It’s right there in the company’s name — Kestra is all about or-kestra-tion. The product acts a bit like a train station manager, but for a business environment: Kestra makes sure the trains run on time, are on the right tracks and are heading to the right station.
In more complex terms, Kestra is an event-driven orchestration and scheduling platform that lets companies define and automate complex data workflows. The startup just raised an $8 million funding round led by Alven, with existing investors Isai and Axeleo participating once again.
What’s interesting about this funding round is that it has come less than a year after the company’s $3 million pre-seed round. Kestra says it now manages 10 times as many workflows as it did a year earlier, with thousands of organizations using its platform to manage hundreds of millions of workflows.
Kestra is also backed by a list of business angels who are quite familiar with the world of data engineering: Tristan Handy from dbt Labs; Michel Tricot from Airbyte; Olivier Pomel from Datadog; Clement Delangue from Hugging Face; Bertrand Diard from Talend; Nicolas Dessaigne from Algolia; and Frédéric Plais from Platform.sh.
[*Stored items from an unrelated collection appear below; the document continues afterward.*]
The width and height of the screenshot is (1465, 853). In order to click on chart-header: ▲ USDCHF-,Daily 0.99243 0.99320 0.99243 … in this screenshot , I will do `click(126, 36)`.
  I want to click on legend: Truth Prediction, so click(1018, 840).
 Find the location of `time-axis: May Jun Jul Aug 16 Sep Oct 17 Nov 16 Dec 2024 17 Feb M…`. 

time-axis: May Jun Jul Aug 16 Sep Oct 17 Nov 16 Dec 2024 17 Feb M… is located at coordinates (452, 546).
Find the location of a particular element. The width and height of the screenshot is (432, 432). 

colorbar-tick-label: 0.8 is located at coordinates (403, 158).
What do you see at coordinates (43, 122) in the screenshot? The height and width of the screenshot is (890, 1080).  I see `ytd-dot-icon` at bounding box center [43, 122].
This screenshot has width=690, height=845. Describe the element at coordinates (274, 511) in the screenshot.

Unlike legacy data orchestration systems, Kestra is based on declarative workflows that use YAML (a markup language for data that works with many programming languages). This lets engineering teams create workflows without having to learn a specific programming language. For non-engineering teams working on business intelligence and analytics, Kestra also offers an interface to access and manage workflows.
At its core, Kestra is an open-source project with hundreds of plugins that integrate with existing data stacks. For instance, you can integrate Kestra with several databases, repositories, data warehouses and data lakes. The company also offers an enterprise edition with more features. Its customers include Fila, JCDecaux, Acxiom, Leroy Merlin and Merkle.
Given that Kestra is language agnostic and offers plenty of integrations, you can use it with various data transformation tools like dbt or Airbyte. The startup acts as the automation and scheduling platform, a sort of control panel for data workflows, with monitoring and security features.
It’s the glue that makes everything stick together, meaning companies no longer have to use a legacy orchestration system or rely on several unmaintained scripts and micro-services that make sure that data is regularly propagated from one place to another.
Data orchestration isn’t a new space, but Kestra believes it has a shot at building the next-generation data orchestration platform. “These companies, after a while, they have to switch their systems. They’re using legacy systems that no longer scale. It creates significant productivity issues with performance bottlenecks and security problems,” Kestra’s co-founder and CEO, Emmanuel Darras, told me.
This isn’t Darras’ first foray into Startup Land. He previously co-founded Ankama, a French video game and animation studio behind the online multiplayer game, Dofus. “There are 20 of us spread all over Europe,” he said, referring to his team at Kestra. “It’s kind of funny because I used to work for Ankama, where we had open spaces with hundreds of people in a 9,000-square-meter factory in Roubaix,” he said.
“We think that we’re a young company. There aren’t many of us, and companies come looking for us to set things up with teams that are often much bigger than ours,” Darras said. “So we need to up our game and accelerate our business. And that’s why we’re going to double our workforce over the next six months. We’ll also be expanding to the U.S.”